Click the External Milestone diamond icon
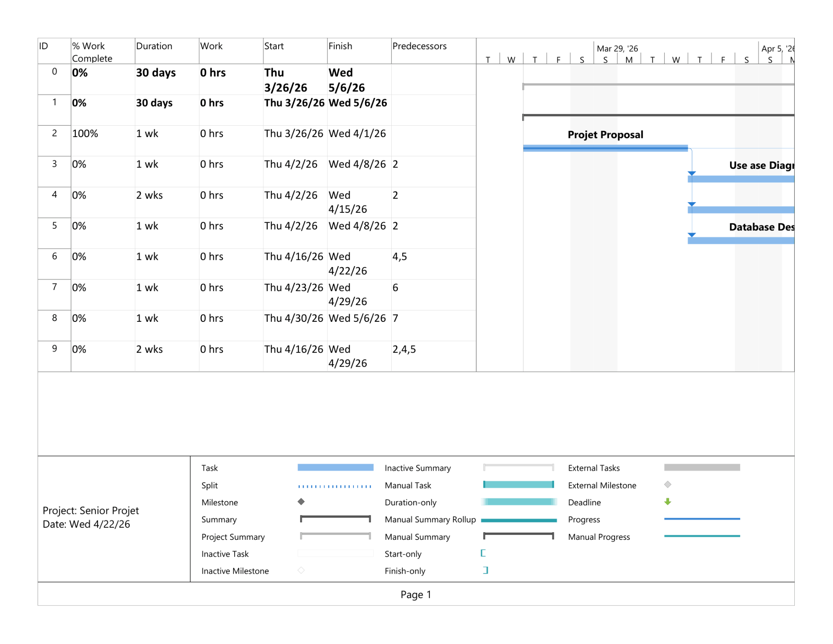Viewport: 833px width, 644px height. [667, 485]
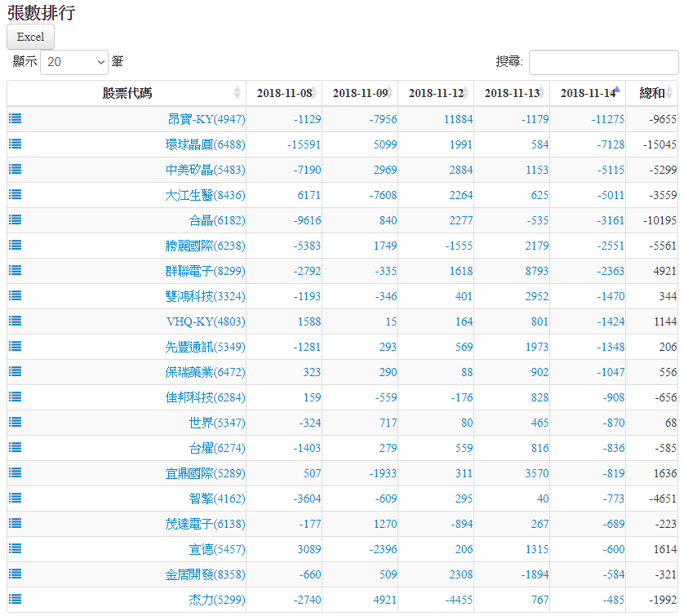
Task: Click the list icon for 智擎(4162)
Action: coord(16,498)
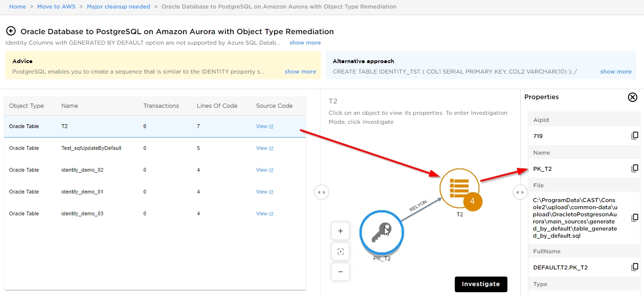View source code for identity_demo_02
Image resolution: width=644 pixels, height=296 pixels.
coord(264,170)
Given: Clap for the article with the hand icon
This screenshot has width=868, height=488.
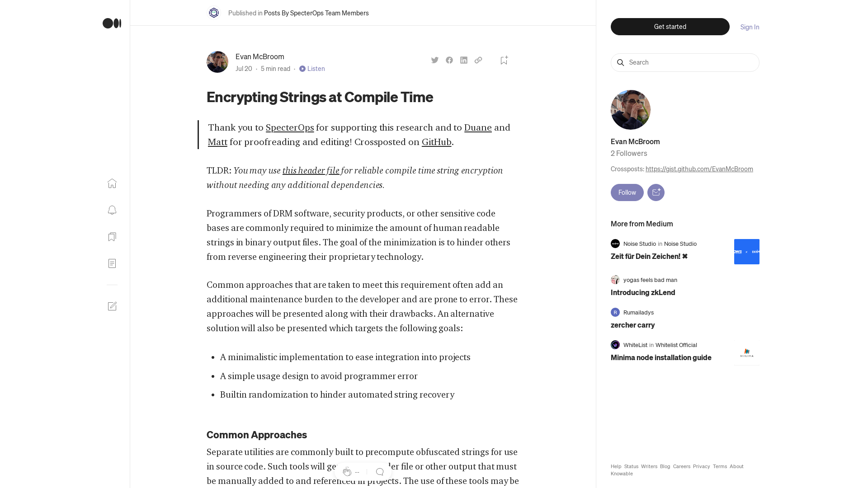Looking at the screenshot, I should [x=348, y=471].
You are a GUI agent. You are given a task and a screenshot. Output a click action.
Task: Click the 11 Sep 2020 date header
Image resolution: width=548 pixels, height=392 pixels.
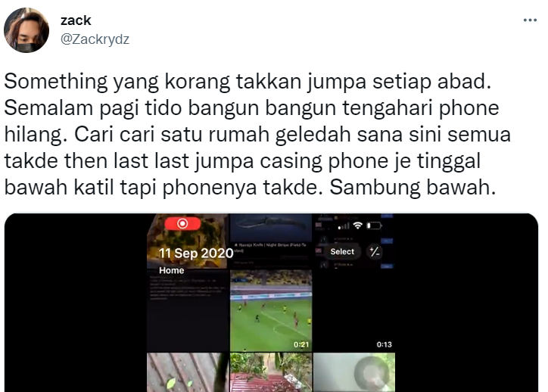[x=196, y=253]
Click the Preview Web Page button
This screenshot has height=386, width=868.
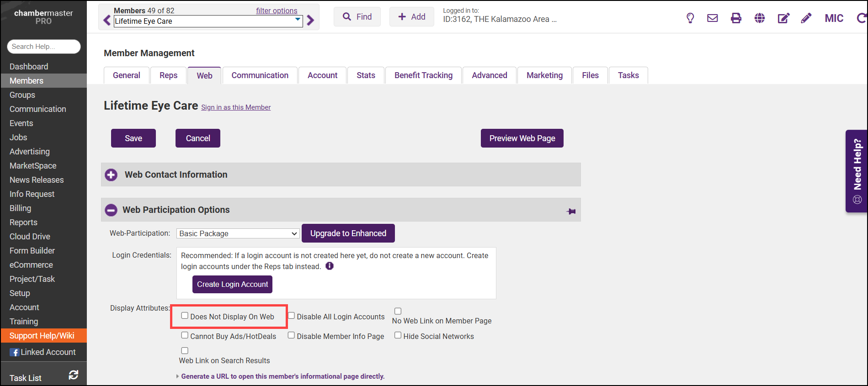[522, 138]
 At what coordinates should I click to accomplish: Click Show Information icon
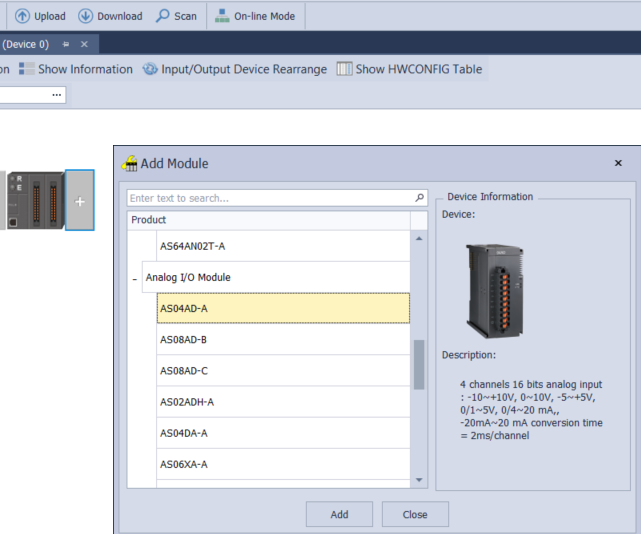pos(27,69)
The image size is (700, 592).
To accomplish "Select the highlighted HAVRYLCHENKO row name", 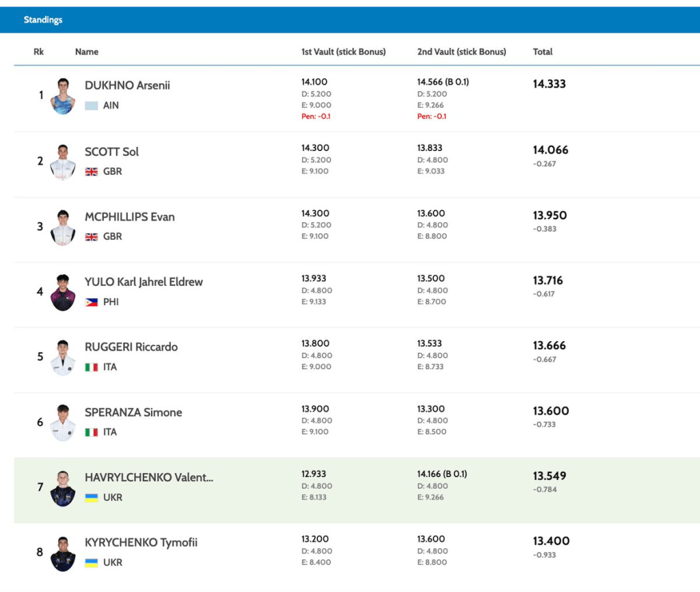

(YOUR ASSIGNMENT)
Output precisely the lines in the material above from the line containing "The image size is (700, 592)." through its last line, and omit pictures.

(FINISHED TASK)
The image size is (700, 592).
To accomplish "Select the highlighted HAVRYLCHENKO row name", 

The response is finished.